Functional quantitative analysis of the genome in cultured human mesangial cells. Technical note.

ABSTRACT

For normal physiological function, each cell tightly regulates gene expression in a specific fashion so that critical proteins are synthesized in a well-coordinated manner. Therefore, it is very important to uncover which genes are expressed in specific cells. Recent technological advances combined with rapid large-scale DNA sequencing and computerized data processing have allowed us to investigate the expression levels of a variety of transcripts in the mesangial cells, a target of injury in many forms of glomerulonephritis. Utilizing a large scale sequencing of a 3'-directed cDNA library, which allows us to avoid variable cloning efficiencies reflecting the size of cDNA, we investigated expression profiles of various molecules in cultured human mesangial cells. Among the 1,193 sequenced clones, 688 (57.7%) appeared more than once (redundant sequence group), representing 203 different species. Thirty-nine of these appeared more than three times.
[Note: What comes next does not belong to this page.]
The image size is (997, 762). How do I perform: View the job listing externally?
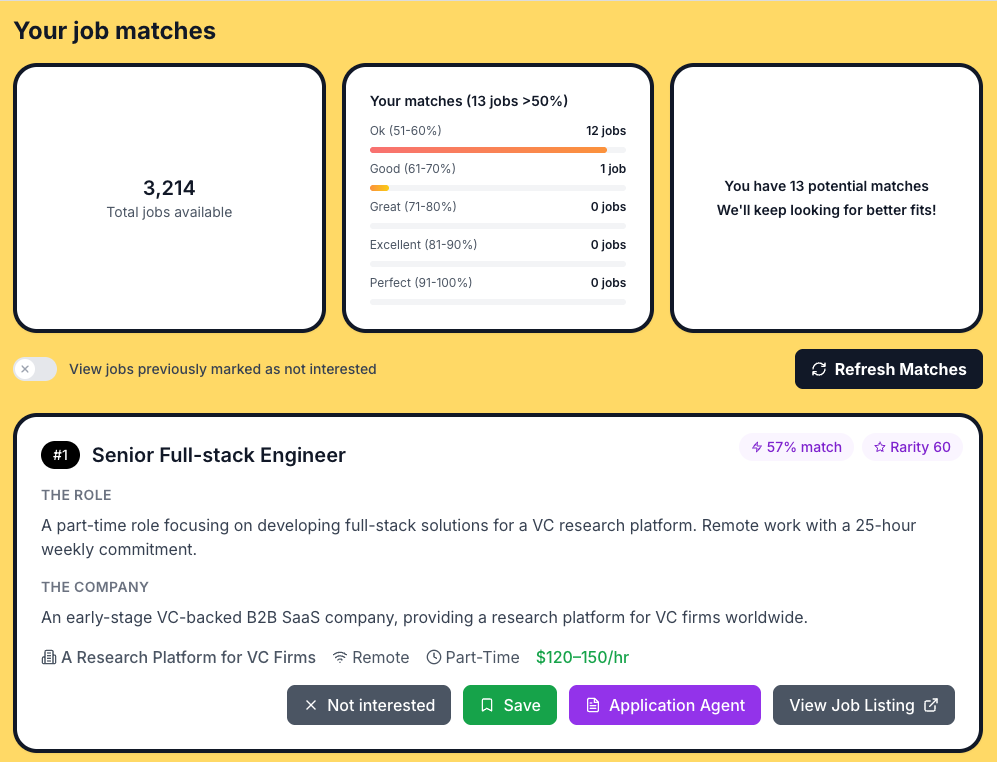(863, 705)
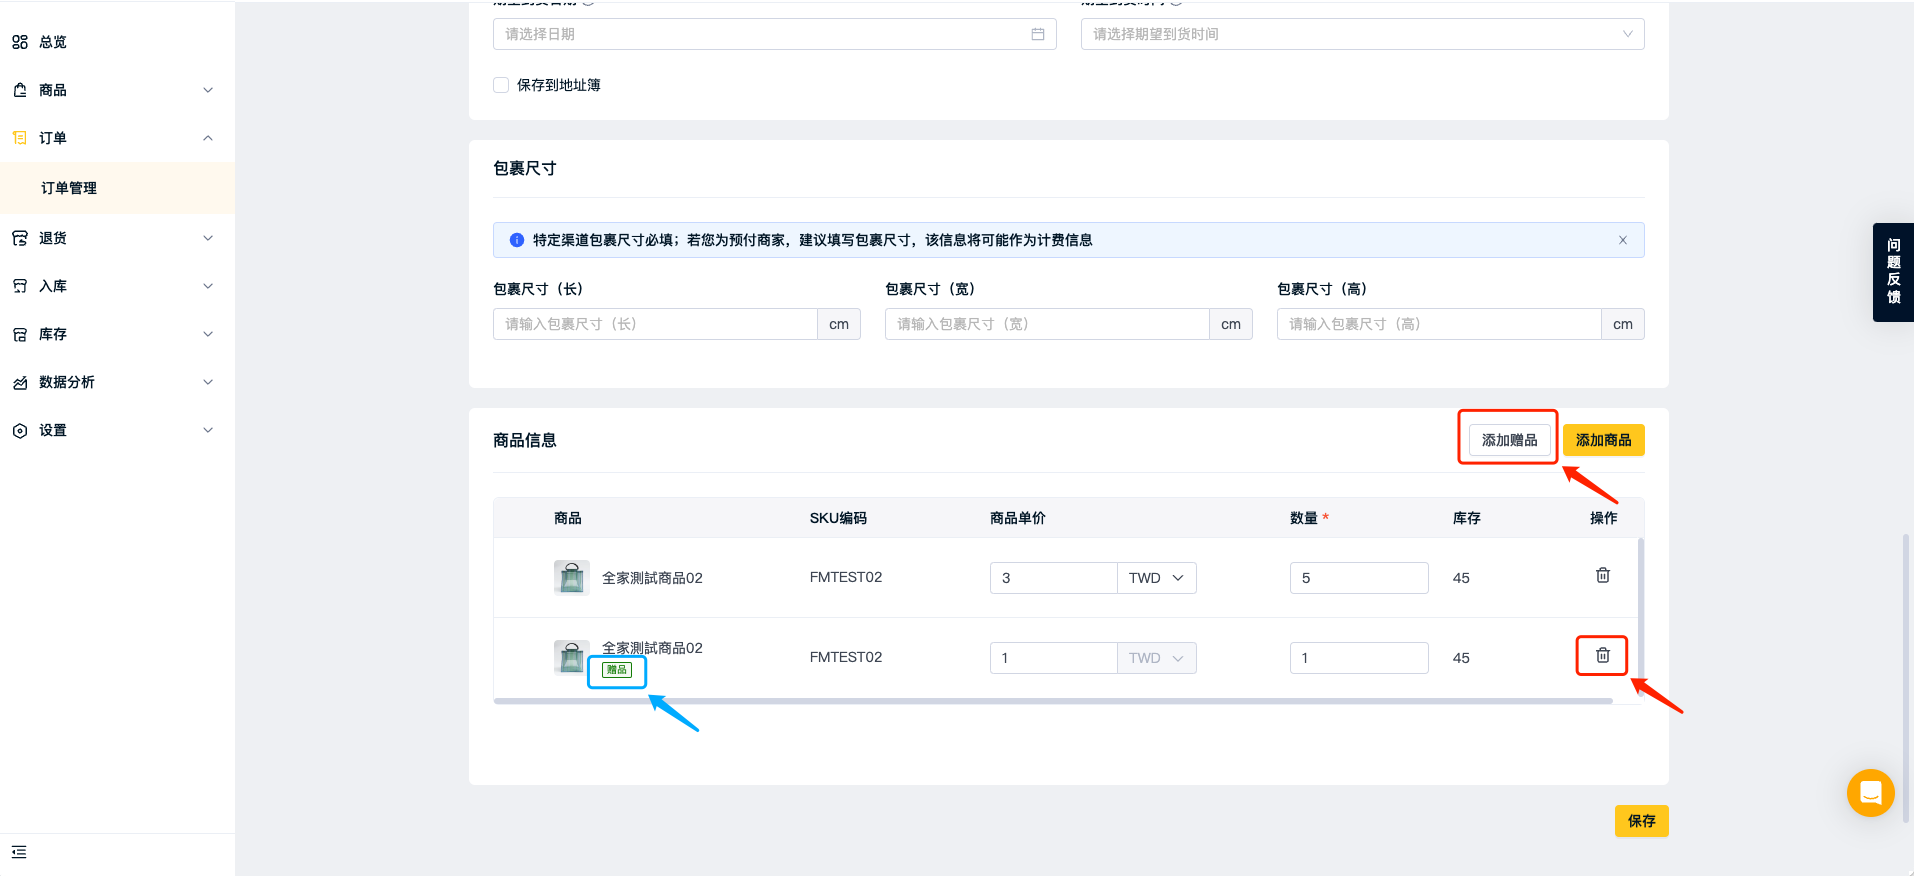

The most abundant mRNA was that of fibronectin, which consisted of 3.9% of the total mRNA population. Except for mitochondrial or ribosomal genes, calcyclin came next (2.5%), followed by two cytoskeletal genes, gamma-actin gene and calpactin 1 light chain gene, in addition to an amyloid precursor protein homolog (0.7%). In conclusion, we performed a molecular biological quantification of transcripts in mesangial cells. Fibronectin was the most abundantly expressed, followed by calcyclin, gamma-actin, calpactin 1 light chain, and an amyloid precursor protein homolog. We also discovered some candidate genes specific for human mesangial cells. The expression profile of the transcripts serves as an important tool in understanding the biological properties of mesangial cells.